The battle began at 7am when the mujahedin reached the caves, only to be quickly beaten back. It was then that the children were glimpsed but, by the time the caves were securely captured at 11.30am, all signs of life had gone.

"These are the lowest of all the caves," said a young mujahedin named Lala Khan. "The entrances are very narrow, so that only one man can squeeze in, but inside it's very wide and dark. Two of our men went in, and brought out some heavy machine guns and ammunition, but what else is there we don't know. We can't go further because there may be booby traps and mines."

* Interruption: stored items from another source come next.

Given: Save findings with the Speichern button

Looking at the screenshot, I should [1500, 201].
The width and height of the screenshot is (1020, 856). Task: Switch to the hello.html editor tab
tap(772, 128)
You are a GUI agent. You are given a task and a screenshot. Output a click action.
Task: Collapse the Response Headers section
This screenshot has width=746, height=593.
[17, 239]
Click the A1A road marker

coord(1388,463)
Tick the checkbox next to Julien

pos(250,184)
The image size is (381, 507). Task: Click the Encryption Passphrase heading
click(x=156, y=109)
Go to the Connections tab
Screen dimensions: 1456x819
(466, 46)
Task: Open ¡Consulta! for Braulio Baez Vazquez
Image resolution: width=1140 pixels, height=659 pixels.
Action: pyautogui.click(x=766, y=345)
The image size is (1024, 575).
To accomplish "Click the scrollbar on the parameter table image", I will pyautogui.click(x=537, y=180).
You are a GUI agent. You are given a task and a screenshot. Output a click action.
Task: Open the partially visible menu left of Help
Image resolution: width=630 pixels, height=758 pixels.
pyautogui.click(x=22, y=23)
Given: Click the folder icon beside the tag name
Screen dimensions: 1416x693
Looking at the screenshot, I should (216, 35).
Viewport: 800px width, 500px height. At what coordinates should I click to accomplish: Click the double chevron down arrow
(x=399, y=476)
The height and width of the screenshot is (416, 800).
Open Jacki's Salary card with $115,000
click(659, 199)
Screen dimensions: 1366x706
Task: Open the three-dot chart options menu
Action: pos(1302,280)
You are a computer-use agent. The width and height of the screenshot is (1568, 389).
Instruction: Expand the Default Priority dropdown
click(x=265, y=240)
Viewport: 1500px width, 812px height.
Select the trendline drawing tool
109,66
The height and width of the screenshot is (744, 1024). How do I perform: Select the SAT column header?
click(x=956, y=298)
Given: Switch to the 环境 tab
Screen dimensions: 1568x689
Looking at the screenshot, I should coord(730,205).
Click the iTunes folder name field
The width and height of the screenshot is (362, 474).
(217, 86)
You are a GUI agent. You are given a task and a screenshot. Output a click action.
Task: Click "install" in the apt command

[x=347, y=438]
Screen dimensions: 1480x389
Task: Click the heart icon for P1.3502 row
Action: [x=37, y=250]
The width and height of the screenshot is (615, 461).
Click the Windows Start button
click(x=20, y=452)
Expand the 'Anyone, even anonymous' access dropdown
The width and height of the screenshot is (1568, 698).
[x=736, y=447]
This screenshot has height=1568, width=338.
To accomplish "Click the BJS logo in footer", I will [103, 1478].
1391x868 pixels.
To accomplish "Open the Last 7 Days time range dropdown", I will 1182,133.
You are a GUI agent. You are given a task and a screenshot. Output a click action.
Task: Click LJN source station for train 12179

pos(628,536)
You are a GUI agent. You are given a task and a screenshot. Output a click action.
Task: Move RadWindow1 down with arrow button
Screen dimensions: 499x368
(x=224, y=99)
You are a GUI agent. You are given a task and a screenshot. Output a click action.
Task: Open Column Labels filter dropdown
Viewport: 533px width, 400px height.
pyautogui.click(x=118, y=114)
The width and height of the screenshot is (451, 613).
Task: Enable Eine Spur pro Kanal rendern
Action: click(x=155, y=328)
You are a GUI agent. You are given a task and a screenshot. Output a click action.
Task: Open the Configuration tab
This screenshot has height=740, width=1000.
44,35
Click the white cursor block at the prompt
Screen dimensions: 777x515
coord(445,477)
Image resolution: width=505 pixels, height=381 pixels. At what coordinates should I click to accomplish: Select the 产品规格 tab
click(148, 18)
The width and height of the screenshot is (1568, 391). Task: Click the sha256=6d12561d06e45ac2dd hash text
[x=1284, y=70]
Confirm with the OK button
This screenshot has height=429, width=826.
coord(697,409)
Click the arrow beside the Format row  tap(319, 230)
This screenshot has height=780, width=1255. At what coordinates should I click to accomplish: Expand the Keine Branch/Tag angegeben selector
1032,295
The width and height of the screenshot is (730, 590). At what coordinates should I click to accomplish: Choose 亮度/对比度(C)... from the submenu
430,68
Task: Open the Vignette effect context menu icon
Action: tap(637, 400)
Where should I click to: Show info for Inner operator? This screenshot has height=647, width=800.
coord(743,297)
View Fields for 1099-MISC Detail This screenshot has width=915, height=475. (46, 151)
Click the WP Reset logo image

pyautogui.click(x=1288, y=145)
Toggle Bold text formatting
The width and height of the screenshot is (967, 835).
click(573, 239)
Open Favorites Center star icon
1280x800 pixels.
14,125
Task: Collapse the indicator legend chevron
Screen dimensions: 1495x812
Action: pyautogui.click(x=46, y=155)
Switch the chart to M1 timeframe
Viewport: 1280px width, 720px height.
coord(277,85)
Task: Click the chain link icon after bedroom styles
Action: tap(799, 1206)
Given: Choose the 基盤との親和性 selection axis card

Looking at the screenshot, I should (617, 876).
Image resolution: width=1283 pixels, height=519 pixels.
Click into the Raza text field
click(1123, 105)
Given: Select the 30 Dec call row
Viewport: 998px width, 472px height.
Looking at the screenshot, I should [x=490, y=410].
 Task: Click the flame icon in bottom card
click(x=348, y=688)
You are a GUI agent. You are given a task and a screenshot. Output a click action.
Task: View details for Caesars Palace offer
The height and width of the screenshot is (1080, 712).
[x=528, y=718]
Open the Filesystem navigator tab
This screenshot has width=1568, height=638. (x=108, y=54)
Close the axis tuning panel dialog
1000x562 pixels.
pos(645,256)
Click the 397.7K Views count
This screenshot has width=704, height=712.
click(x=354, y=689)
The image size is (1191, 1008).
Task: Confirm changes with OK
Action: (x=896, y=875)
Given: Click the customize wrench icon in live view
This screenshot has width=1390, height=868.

The captured caves are in an area called Melawa, but despite the guns and bullets in there, they represent only the first advance in a gruelling fight ahead. "There are 10 or 12 more caves higher up," said Mr Khan, "and every one is full of Arabs. We don't have any chance of attacking them right away."

On the ground, the distances in this battle are small. From the rise where Commander Shah surveys the battle, beside three intermittently booming tanks, to the hillsides where the American planes drop their bombs, is little more than two miles. But the jagged mountains and the rough tracks make every advance a struggle.

Even in a four-wheel drive pick-up truck the one-mile journey from the observation point to the mujahedin's forward tank position took 20 minutes. After that, the soldiers come within range of Arab mortars and the trek up to the caves is measured in hours.

"In the upper caves, there are narrow holes in the rock which they can shoot through," said Lala Khan. "Since yesterday, four of us have been killed and about 12 injured. To be honest with you, I haven't seen the bodies of any Arabs."

It is hard to believe that many have not been killed. Since last Saturday, they have been under daily and nightly attack by the B-52s, which inspire almost as much fear in the mujahedin as they must in the Arabs. The American pilots have bombed promiscuously, and 15 mujahedin have already been killed since the weekend, as well as hundreds of civilians.

"Please don't drop the bombs on us," said a mujahedin commander named Musa, to whom the difference between a foreign journalist and an American member of the special forces was not an obvious one. "So many of our soldiers are up there too."

And the mysterious Arab children. In the absence of any prisoners, deserters, or even a single corpse, al-Qa'ida fighters remain a faceless and disembodied enemy, glimpsed by the mujahedin through the trees and through the pocket-sized radios which the commanders carry. Yesterday, as I was leaving the front line, a soldier ran up excitedly clutching one of the walkie-talkies. Crackly words could be heard in incomprehensible Arabic.

"Al-Qa'ida! Al-Qa'ida!" said the soldier. "Terrorists!"